##### Record extracts

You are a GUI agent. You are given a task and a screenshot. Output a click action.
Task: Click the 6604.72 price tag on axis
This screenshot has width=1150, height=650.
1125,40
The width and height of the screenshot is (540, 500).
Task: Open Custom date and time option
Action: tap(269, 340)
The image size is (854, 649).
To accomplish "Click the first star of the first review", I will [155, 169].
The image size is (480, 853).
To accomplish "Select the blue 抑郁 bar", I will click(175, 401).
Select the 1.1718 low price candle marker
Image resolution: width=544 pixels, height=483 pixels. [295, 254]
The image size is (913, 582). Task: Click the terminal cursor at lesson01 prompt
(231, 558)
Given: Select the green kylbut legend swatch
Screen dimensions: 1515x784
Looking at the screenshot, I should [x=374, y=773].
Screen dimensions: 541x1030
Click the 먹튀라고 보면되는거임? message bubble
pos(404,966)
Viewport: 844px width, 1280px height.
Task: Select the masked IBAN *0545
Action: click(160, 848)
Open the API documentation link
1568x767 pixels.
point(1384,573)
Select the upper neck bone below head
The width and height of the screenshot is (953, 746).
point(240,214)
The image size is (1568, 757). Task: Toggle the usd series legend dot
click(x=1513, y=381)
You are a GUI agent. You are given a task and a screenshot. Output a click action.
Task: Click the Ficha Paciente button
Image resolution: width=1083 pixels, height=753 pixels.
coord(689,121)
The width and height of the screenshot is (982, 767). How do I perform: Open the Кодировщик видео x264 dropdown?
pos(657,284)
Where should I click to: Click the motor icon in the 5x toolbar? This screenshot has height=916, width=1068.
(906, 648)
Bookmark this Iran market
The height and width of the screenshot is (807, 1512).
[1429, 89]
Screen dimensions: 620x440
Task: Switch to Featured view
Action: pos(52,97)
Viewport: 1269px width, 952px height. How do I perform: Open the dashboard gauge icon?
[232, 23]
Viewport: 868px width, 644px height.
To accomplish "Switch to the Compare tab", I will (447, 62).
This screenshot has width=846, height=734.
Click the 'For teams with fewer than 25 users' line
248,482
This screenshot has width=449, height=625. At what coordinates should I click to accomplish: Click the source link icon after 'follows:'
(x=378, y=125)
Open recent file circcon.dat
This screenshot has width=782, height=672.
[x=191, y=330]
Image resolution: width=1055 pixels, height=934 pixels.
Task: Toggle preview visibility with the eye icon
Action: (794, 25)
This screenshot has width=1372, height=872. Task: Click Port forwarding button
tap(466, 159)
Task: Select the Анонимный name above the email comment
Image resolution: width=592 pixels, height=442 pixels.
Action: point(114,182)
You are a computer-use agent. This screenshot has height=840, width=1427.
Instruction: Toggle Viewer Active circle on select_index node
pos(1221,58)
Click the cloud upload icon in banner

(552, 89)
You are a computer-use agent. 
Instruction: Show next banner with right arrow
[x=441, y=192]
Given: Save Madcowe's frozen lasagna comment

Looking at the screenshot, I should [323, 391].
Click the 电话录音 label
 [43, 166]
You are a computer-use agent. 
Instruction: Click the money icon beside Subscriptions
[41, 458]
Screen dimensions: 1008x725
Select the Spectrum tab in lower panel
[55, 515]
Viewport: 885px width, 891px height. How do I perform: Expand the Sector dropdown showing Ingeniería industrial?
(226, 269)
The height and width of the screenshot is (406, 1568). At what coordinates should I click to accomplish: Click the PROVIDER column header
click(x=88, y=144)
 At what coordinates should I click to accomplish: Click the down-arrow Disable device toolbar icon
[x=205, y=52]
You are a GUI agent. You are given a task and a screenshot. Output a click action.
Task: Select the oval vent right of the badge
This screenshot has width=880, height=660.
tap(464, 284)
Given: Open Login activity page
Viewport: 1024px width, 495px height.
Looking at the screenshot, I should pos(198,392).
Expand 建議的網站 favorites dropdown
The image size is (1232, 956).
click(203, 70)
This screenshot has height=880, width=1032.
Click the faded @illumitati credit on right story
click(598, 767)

##########

= Task item =
Each line above should be reproduced exactly, with nothing omitted.

= Answer to this problem =
You are a GUI agent. You are given a task and a screenshot. Output a click action.
Task: Click the 6604.72 price tag on axis
This screenshot has width=1150, height=650.
1125,40
The width and height of the screenshot is (540, 500).
Task: Open Custom date and time option
Action: tap(269, 340)
The image size is (854, 649).
To accomplish "Click the first star of the first review", I will [155, 169].
The image size is (480, 853).
To accomplish "Select the blue 抑郁 bar", I will click(175, 401).
Select the 1.1718 low price candle marker
Image resolution: width=544 pixels, height=483 pixels. [295, 254]
The image size is (913, 582). Task: Click the terminal cursor at lesson01 prompt
(231, 558)
Given: Select the green kylbut legend swatch
Screen dimensions: 1515x784
Looking at the screenshot, I should [x=374, y=773].
Screen dimensions: 541x1030
Click the 먹튀라고 보면되는거임? message bubble
pos(404,966)
Viewport: 844px width, 1280px height.
Task: Select the masked IBAN *0545
Action: click(160, 848)
Open the API documentation link
1568x767 pixels.
point(1384,573)
Select the upper neck bone below head
The width and height of the screenshot is (953, 746).
point(240,214)
The image size is (1568, 757). Task: Toggle the usd series legend dot
click(x=1513, y=381)
You are a GUI agent. You are given a task and a screenshot. Output a click action.
Task: Click the Ficha Paciente button
Image resolution: width=1083 pixels, height=753 pixels.
coord(689,121)
The width and height of the screenshot is (982, 767). How do I perform: Open the Кодировщик видео x264 dropdown?
pos(657,284)
Where should I click to: Click the motor icon in the 5x toolbar? This screenshot has height=916, width=1068.
(906, 648)
Bookmark this Iran market
The height and width of the screenshot is (807, 1512).
[1429, 89]
Screen dimensions: 620x440
Task: Switch to Featured view
Action: pos(52,97)
Viewport: 1269px width, 952px height. How do I perform: Open the dashboard gauge icon?
[232, 23]
Viewport: 868px width, 644px height.
To accomplish "Switch to the Compare tab", I will (447, 62).
This screenshot has width=846, height=734.
Click the 'For teams with fewer than 25 users' line
248,482
This screenshot has width=449, height=625. At what coordinates should I click to accomplish: Click the source link icon after 'follows:'
(x=378, y=125)
Open recent file circcon.dat
This screenshot has width=782, height=672.
[x=191, y=330]
Image resolution: width=1055 pixels, height=934 pixels.
Task: Toggle preview visibility with the eye icon
Action: (794, 25)
This screenshot has width=1372, height=872. Task: Click Port forwarding button
tap(466, 159)
Task: Select the Анонимный name above the email comment
Image resolution: width=592 pixels, height=442 pixels.
Action: point(114,182)
You are a computer-use agent. This screenshot has height=840, width=1427.
Instruction: Toggle Viewer Active circle on select_index node
pos(1221,58)
Click the cloud upload icon in banner

(552, 89)
You are a computer-use agent. 
Instruction: Show next banner with right arrow
[x=441, y=192]
Given: Save Madcowe's frozen lasagna comment

Looking at the screenshot, I should [323, 391].
Click the 电话录音 label
 [43, 166]
You are a computer-use agent. 
Instruction: Click the money icon beside Subscriptions
[41, 458]
Screen dimensions: 1008x725
Select the Spectrum tab in lower panel
[55, 515]
Viewport: 885px width, 891px height. How do I perform: Expand the Sector dropdown showing Ingeniería industrial?
(226, 269)
The height and width of the screenshot is (406, 1568). At what coordinates should I click to accomplish: Click the PROVIDER column header
click(x=88, y=144)
 At what coordinates should I click to accomplish: Click the down-arrow Disable device toolbar icon
[x=205, y=52]
You are a GUI agent. You are given a task and a screenshot. Output a click action.
Task: Select the oval vent right of the badge
This screenshot has width=880, height=660.
tap(464, 284)
Given: Open Login activity page
Viewport: 1024px width, 495px height.
Looking at the screenshot, I should pos(198,392).
Expand 建議的網站 favorites dropdown
The image size is (1232, 956).
click(203, 70)
This screenshot has height=880, width=1032.
Click the faded @illumitati credit on right story
click(598, 767)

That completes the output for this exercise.